Crônicas

No Tribunal do Júri

Eu era formado há quatro anos quando assumi, em 1988, um júri muito esperado naquela pequena cidade nos confins da Amazônia, fronteira Brasil-Bolívia. Marido e mulher renderam, atiraram e mataram o amante dela, um rapaz muito popular, principalmente pelos seus dotes de exímio conquistador. E de fato minha cliente deixou-se levar por essa correnteza da paixão que transporta os corações enamorados naquele lindo passeio à vela solta antes de jogá-los no rochedo da desilusão. Se foi aquele um amor puro ou obsceno, não importa, ele a fez se sentir vinte anos mais moça e sonhar, como não sonhava há tempos. E foi assim que ela o amou verdadeiramente, confessou-o a mim, como seu advogado. Já o marido, se a amava, era aquele amor rotineiro, tranquilo e pacífico. Talvez desconfiasse da traição, mas como não via, apenas ouvia rumores, contemporizou. Ele era um militar de baixa patente e as aparências contavam muito na continuidade da sua carreira. Um escândalo era o que menos desejava. Ocorre que o destino sempre marca a sua hora. Normalmente, ao sedutor não basta o jugo da sua presa, é preciso divulgar o poder da sua arte, valorizar o seu lance, como se diz. Por isso, o escândalo daquele triângulo amoroso foi tomando corpo, ficando público, primeiro de boca em boca, depois com ares de chacota. O basta veio quando ela comprou uma arma, os três se encontraram, discutiram, ele segurou o rapaz, ela atirou. A tragédia se fez em questão de minutos!

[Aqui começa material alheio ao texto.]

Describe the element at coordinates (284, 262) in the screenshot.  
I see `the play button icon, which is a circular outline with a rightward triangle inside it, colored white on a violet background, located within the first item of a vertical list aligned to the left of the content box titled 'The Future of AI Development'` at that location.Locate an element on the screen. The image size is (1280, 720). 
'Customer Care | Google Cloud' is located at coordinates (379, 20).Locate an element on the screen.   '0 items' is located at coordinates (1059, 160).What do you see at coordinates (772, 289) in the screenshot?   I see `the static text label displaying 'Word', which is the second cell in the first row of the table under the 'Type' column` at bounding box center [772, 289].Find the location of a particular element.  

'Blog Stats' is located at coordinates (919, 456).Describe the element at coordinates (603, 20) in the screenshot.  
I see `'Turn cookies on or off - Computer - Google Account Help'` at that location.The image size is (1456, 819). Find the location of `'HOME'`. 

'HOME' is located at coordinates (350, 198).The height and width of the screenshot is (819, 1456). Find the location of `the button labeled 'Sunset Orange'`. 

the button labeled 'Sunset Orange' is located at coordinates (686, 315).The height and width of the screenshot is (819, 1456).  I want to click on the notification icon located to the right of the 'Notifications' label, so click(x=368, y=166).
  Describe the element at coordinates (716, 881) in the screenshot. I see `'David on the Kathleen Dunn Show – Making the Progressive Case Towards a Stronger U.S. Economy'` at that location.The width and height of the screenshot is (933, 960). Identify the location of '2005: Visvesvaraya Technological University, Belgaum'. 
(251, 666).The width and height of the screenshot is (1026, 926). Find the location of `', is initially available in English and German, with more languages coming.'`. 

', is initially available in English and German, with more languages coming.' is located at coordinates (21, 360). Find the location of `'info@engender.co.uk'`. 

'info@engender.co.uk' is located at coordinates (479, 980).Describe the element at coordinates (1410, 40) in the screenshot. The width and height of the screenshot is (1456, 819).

Cheguei à tribuna completamente sozinho. O palco nunca me pareceu tão grande, imenso para alguém tão novo, tão magro, tão inexperiente. Naquela época, nem se sonhava com a internet e eu estava longe de qualquer ajuda, conselhos, professores, biblioteca, livraria. Éramos apenas eu e os meus 27 anos. Lembrei-me do advogado Evandro Lins e Silva, verdadeiro mestre do júri, que certa vez confessou a sua apreensão sempre que o juiz anunciava “com a palavra, o advogado de defesa”. No meu caso, foi algo mais do que simples apreensão, mas olhei para a frente e pensei, “hoje e aqui, darei o melhor de mim”.

Comecei esclarecendo que não permitiria intervenções da acusação. É claro que isso imediatamente gerou um bate-boca, mas isso era exatamente o que eu queria, esquentar-me o meu sangue, pois sou melhor assim. Depois, como eu havia estudado meticulosamente o processo, decorei o número das folhas onde estavam as peças principais. Então, eu coloquei aquele calhamaço de papel em cima da bancada dos jurados e enquanto eu ia discursando, pedia a um dos jurados que me fizesse o favor de abrir o processo na folha tal e tal, pois ali estava o documento sobre o qual eu falava. A acusação protestava, claro, mas o objetivo estava cumprido, os jurados estavam sempre atentos. Outra estratégia, eu passei a maior parte do tempo discursando com a arma do crime em punho. Ora, ninguém passa desapercebido com um revólver na mão. Além disso, como se tratasse de um pequeno revólver calibre 22, cromado, que mais parecia uma arma de brinquedo, aos poucos eu fui desmistificando os jurados daquela repulsa natural a uma arma de fogo. Minha intenção, que talvez tenha prevalecido, era convencê-los de que ninguém que tenha realmente a intenção de matar usa uma miniatura daquelas. O crime, portanto, não fora urdido previamente, mas fruto das circunstâncias que tomaram conta da discussão, o que levou à tragédia.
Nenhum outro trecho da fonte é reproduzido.